Cuando se busca el denominador común o elemento compartido por las distintas reformas educacionales que se han llevado a cabo en los últimos 10 años en Chile, salta a la vista uno en especial: ninguna se ha centrado en lo que pasa al interior de la sala de clases. A poco de cumplirse la década desde que se aprobara la Reforma Educacional y la Ley de Inclusión Escolar, y visto lo que ha significado su proceso de implementación, destaca el hecho de que la gran olvidada al baile haya sido, ni más ni menos, que la calidad. Pero ¿por qué ha sido así?

El fin al copago, la implementación de un sistema de selección por tómbola, el fin al lucro, el proceso de desmunicipalización, la creación de los SLEP y el hecho de que se haya mandatado a los colegios particulares subvencionados a transitar hacia entidades sin fines de lucro: todas estas reformas fueron de carácter administrativo. Ahora bien, no todas las reformas educacionales necesariamente tienen que estar pensadas para llegar a las salas. Al contrario: suelen ser procesos sociopolíticos complejos que suponen cambios administrativos y objetivos pedagógicos amparados en sistemas de valores y creencias, y por ende van más allá del aula (Ball 2017, Fullan 2016).

Sin embargo, la pregunta de fondo es por qué las reformas implementadas no han logrado, a la fecha, un impacto o transformación en las prácticas pedagógicas y en los niveles de aprendizaje. ¿Ha habido coherencia y consistencia entre las políticas públicas que se han desprendido de tales reformas? ¿Se preparó al sistema educacional para que pudiese sostenerlas? ¿Conllevaron, como era de prever, una instalación de competencias y capacidades para producir ese impacto? Atendidas las últimas mediciones (Simce 2022 y PISA 2022), pareciera que no.

Si bien se ha de considerar que durante dos años el sistema educacional sufrió los embates de la pandemia, y más de alguno podrá aseverar que el descenso fue menor de lo esperado o incluso por debajo del promedio de otros países, o que el impacto por la interrupción no fue tan mayúsculo si se le compara, la cuestión subyacente no deja de ser irrefutable: Chile está estancado en sus procesos de aprendizaje desde hace más de diez años, mostrando en algunas pruebas incluso un descenso.

El lector podrá esgrimir, en buena medida, que todas las dimensiones que aquejan al sistema educacional chileno obedecen a múltiples causas heterogéneas, y que se pecaría de simplista catalogar a la reforma del 2015 como la causante de nuestro presente.
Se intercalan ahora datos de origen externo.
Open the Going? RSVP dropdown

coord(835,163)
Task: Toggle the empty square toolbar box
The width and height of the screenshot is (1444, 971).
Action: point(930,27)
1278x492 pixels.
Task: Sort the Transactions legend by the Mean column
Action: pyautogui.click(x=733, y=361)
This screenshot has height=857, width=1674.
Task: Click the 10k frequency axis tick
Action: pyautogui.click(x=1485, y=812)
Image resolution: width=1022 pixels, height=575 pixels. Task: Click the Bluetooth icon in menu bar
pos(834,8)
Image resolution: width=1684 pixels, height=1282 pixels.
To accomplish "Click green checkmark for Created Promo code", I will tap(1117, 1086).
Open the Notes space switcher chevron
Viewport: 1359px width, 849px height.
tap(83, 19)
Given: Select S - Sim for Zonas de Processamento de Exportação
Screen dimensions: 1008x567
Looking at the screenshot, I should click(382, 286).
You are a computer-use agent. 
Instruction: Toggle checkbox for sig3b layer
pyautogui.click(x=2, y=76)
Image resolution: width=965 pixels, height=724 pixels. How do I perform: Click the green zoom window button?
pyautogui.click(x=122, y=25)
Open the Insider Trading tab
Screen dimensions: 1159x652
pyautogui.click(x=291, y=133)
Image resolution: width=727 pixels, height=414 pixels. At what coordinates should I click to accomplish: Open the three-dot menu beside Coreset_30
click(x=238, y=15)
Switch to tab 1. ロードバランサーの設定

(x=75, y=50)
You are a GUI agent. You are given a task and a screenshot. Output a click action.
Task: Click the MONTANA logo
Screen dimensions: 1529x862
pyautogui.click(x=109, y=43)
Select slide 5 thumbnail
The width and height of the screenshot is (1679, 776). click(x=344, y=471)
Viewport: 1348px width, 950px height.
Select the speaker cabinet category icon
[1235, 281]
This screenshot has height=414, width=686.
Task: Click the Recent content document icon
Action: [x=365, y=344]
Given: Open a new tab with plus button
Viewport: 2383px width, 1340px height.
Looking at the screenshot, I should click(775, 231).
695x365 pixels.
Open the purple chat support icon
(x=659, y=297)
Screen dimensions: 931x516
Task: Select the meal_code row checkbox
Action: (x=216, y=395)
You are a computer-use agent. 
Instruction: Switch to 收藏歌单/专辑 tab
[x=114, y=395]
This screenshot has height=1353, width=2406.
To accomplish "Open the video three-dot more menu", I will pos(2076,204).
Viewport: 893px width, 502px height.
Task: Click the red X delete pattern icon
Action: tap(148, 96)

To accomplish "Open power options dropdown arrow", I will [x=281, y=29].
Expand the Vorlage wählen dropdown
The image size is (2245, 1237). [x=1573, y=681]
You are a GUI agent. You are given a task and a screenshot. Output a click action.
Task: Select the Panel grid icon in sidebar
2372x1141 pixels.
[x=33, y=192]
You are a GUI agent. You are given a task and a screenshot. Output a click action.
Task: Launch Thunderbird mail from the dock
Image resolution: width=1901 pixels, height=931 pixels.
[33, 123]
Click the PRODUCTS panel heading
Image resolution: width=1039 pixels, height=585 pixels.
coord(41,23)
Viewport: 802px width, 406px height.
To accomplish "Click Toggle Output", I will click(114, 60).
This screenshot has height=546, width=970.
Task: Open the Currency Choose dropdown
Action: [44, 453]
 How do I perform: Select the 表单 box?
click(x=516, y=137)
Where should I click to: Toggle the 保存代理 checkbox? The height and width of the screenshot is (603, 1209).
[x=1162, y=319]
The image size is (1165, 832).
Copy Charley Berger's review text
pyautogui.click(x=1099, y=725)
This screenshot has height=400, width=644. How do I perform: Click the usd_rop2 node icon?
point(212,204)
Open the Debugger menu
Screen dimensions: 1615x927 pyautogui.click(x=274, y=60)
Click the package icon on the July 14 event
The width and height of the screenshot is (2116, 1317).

Más que mal, han transcurrido casi diez años. Quizás tenga razón en su argumento, pero pecaría de ingenuidad -si es que no de obcecado- desconocer el pernicioso efecto que ha tenido sobre la educación chilena el hecho de que durante tantos años se haya quitado el foco de la discusión en la calidad. Y la reforma del 2015 contribuyó fuertemente a ello, pues en lugar de abocarse a mejorar los contenidos, fortalecer la formación docente continua e implementar métodos de enseñanza innovadores y efectivos, se afanó por desterrar del sistema los que consideró eran la encarnación de todos nuestros males: el lucro y el mérito.

Por sobre la superficie, más preocupante aún es el simbolismo que esta realidad cobija: la pérdida del valor en la educación. Pareciera, a partir de los resultados, que da lo mismo si la persona asiste o no a clases. Y esto es, ante todo, lo más grave que encierra esta crisis: que social y culturalmente comience a enraizarse la percepción de que el proceso de igualación al que ha de propender la educación (no fue sino éste el motor que impulsó el auge y éxito de los liceos emblemáticos en su minuto) deja de importar; que la institución reglada y su misión de inculcar la universalidad de la cultura y la racionalidad, como lo señala Carlos Peña, pierdan la valoración y significación que conlleva.

Que sentarse a escuchar a un profesor es un acto que vale la pena, pues es la única vía de que dispone la modernidad para evitar que sea la cuna la que determine el destino de quienes la transitan.